» **Data items**:
"""

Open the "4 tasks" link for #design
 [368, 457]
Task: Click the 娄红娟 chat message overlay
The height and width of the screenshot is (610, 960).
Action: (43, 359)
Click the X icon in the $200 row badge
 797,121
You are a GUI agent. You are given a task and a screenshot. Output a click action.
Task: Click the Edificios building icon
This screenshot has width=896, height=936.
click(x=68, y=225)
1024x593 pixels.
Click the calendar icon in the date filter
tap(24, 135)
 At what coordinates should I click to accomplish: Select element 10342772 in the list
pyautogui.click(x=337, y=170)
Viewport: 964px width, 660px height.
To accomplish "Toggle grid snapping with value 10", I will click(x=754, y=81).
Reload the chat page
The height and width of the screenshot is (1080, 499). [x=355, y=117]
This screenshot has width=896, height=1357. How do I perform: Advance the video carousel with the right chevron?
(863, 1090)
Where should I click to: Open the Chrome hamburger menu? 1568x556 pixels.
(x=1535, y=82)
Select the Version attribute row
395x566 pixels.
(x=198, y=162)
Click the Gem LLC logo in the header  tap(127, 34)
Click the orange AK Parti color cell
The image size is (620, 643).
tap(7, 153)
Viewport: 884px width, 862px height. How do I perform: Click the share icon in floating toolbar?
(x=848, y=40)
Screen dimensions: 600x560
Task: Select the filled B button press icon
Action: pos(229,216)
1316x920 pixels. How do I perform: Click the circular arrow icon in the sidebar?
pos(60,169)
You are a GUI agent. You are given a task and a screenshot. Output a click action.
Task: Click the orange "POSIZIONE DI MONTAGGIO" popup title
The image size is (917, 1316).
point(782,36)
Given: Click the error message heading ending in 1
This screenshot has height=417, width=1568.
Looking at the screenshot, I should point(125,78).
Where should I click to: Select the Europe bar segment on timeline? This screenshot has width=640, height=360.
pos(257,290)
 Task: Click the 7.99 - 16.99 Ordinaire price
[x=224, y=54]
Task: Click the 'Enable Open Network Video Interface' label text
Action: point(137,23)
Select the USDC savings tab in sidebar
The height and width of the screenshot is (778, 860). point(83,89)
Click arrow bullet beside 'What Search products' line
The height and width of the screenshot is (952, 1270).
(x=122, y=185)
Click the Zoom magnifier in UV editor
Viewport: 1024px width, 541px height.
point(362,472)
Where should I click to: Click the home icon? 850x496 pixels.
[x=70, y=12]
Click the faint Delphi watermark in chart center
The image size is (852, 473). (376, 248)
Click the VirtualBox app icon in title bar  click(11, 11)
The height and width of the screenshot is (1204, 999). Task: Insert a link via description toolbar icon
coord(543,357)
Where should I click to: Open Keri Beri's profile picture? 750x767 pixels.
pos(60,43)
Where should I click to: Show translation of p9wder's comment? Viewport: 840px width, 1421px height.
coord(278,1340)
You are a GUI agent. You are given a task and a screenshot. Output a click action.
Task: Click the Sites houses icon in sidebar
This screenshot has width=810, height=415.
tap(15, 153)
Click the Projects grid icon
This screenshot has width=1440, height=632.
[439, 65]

"""

Repeat all of the data exactly.

Open the "4 tasks" link for #design
 [368, 457]
Task: Click the 娄红娟 chat message overlay
The height and width of the screenshot is (610, 960).
Action: (43, 359)
Click the X icon in the $200 row badge
 797,121
You are a GUI agent. You are given a task and a screenshot. Output a click action.
Task: Click the Edificios building icon
This screenshot has width=896, height=936.
click(x=68, y=225)
1024x593 pixels.
Click the calendar icon in the date filter
tap(24, 135)
 At what coordinates should I click to accomplish: Select element 10342772 in the list
pyautogui.click(x=337, y=170)
Viewport: 964px width, 660px height.
To accomplish "Toggle grid snapping with value 10", I will click(x=754, y=81).
Reload the chat page
The height and width of the screenshot is (1080, 499). [x=355, y=117]
This screenshot has width=896, height=1357. How do I perform: Advance the video carousel with the right chevron?
(863, 1090)
Where should I click to: Open the Chrome hamburger menu? 1568x556 pixels.
(x=1535, y=82)
Select the Version attribute row
395x566 pixels.
(x=198, y=162)
Click the Gem LLC logo in the header  tap(127, 34)
Click the orange AK Parti color cell
The image size is (620, 643).
tap(7, 153)
Viewport: 884px width, 862px height. How do I perform: Click the share icon in floating toolbar?
(x=848, y=40)
Screen dimensions: 600x560
Task: Select the filled B button press icon
Action: pos(229,216)
1316x920 pixels. How do I perform: Click the circular arrow icon in the sidebar?
pos(60,169)
You are a GUI agent. You are given a task and a screenshot. Output a click action.
Task: Click the orange "POSIZIONE DI MONTAGGIO" popup title
The image size is (917, 1316).
point(782,36)
Given: Click the error message heading ending in 1
This screenshot has height=417, width=1568.
Looking at the screenshot, I should point(125,78).
Where should I click to: Select the Europe bar segment on timeline? This screenshot has width=640, height=360.
pos(257,290)
 Task: Click the 7.99 - 16.99 Ordinaire price
[x=224, y=54]
Task: Click the 'Enable Open Network Video Interface' label text
Action: point(137,23)
Select the USDC savings tab in sidebar
The height and width of the screenshot is (778, 860). point(83,89)
Click arrow bullet beside 'What Search products' line
The height and width of the screenshot is (952, 1270).
(x=122, y=185)
Click the Zoom magnifier in UV editor
Viewport: 1024px width, 541px height.
point(362,472)
Where should I click to: Click the home icon? 850x496 pixels.
[x=70, y=12]
Click the faint Delphi watermark in chart center
The image size is (852, 473). (376, 248)
Click the VirtualBox app icon in title bar  click(11, 11)
The height and width of the screenshot is (1204, 999). Task: Insert a link via description toolbar icon
coord(543,357)
Where should I click to: Open Keri Beri's profile picture? 750x767 pixels.
pos(60,43)
Where should I click to: Show translation of p9wder's comment? Viewport: 840px width, 1421px height.
coord(278,1340)
You are a GUI agent. You are given a task and a screenshot. Output a click action.
Task: Click the Sites houses icon in sidebar
This screenshot has width=810, height=415.
tap(15, 153)
Click the Projects grid icon
This screenshot has width=1440, height=632.
[439, 65]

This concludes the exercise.